Robinson versucht, vor seiner übersinnlichen Gabe zu fliehen. Er verläßt auch seine Verlobte und verkriecht sich in Los Angeles. Viele Jahre später trifft er die Tochter dieser Frau (Gail Russell), ein Kind aus einer anderen Beziehung. Er sieht ihren Tod voraus, und er glaubt, sich diesmal nicht heraushalten zu können. Russell ist Chefin einer millionenschweren Firma geworden. Ihr Freund (John Lund) glaubt den Prophezeiungen Robinsons nicht und schaltet die Polizei ein. Obwohl der Wahrsager genaue Angaben zu den Umständen des Todes der Frau macht, halten ihn alle für einen Trickser, womöglich die wirkliche Bedrohung für Russell.

Robinson will alles tun, um den Mord, den er voraussieht, zu verhindern, aber die Polizei verhaftet ihn. Tatsächlich ist es ein Teilhaber der Firma, der Russell wegen einer Unternehmensentscheidung umbringen will. Robinson gelingt es, zur bestimmten Zeit zu Russell zurückzukehren, und greift ein, aber die Polizei denkt, er führe nun den Anschlag auf sie aus, und erschießt ihn. Mit seinem letzten Atemzug kann Robinson allerdings den Mord verhindern. In seiner Tasche findet sich ein Zettel, auf dem er den genauen Ablauf der Ereignisse notiert hat – einschließlich seines eigenen Todes.

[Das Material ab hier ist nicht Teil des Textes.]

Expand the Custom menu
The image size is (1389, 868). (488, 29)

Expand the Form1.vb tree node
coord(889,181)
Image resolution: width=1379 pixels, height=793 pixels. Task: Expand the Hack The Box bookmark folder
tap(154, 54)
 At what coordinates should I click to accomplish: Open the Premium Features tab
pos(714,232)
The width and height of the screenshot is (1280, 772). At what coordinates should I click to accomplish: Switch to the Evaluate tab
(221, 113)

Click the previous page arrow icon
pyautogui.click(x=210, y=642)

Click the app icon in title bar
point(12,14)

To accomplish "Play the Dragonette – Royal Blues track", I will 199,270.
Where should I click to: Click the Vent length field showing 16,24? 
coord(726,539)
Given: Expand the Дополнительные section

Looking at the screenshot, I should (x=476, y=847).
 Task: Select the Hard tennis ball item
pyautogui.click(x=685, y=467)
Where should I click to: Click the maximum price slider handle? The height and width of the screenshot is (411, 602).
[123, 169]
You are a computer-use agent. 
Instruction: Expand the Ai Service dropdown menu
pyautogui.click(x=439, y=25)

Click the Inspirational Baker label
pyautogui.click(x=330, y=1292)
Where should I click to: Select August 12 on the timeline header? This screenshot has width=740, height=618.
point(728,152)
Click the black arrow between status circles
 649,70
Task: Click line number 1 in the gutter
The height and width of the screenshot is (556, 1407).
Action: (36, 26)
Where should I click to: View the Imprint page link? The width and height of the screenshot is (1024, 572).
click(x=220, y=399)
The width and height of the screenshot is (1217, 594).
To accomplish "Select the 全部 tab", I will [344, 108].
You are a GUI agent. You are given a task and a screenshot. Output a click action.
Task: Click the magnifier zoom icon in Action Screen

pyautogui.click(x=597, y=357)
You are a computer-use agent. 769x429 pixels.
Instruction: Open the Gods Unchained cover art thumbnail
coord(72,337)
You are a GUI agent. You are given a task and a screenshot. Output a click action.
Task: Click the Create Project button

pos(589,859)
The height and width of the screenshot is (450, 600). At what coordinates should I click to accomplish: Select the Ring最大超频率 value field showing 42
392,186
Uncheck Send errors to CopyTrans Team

Das ist eine unglückliche Mischung aus Unerklärbarem und Mordplänen, die Robinsons Hellseherei mit einkalkulieren – ein barer Unsinn, der aber dem Zuschauer angesichts der geschickt erzeugten Hochspannung nicht sofort auffällt. Für die film noir-Atmosphäre ist hier der Kameramann John Seitz hochgradig mitverantwortlich, der zahlreiche Filme der Schwarzen Serie fotografiert hat. Auch die Schauspielerleistungen finde ich sehr gut, vor allem die von Edward G. Robinson, von dem ich eigentlich noch keinen schlechten Film gesehen habe. Gail Russell hat leider weniger Chancen zu glänzen. Das amerikanische Publikum mochte allerdings den abergläubischen Stoff nicht besonders; laut der englischen wikipedia konnte diese Paramount-Produktion ihre Kosten nicht einspielen.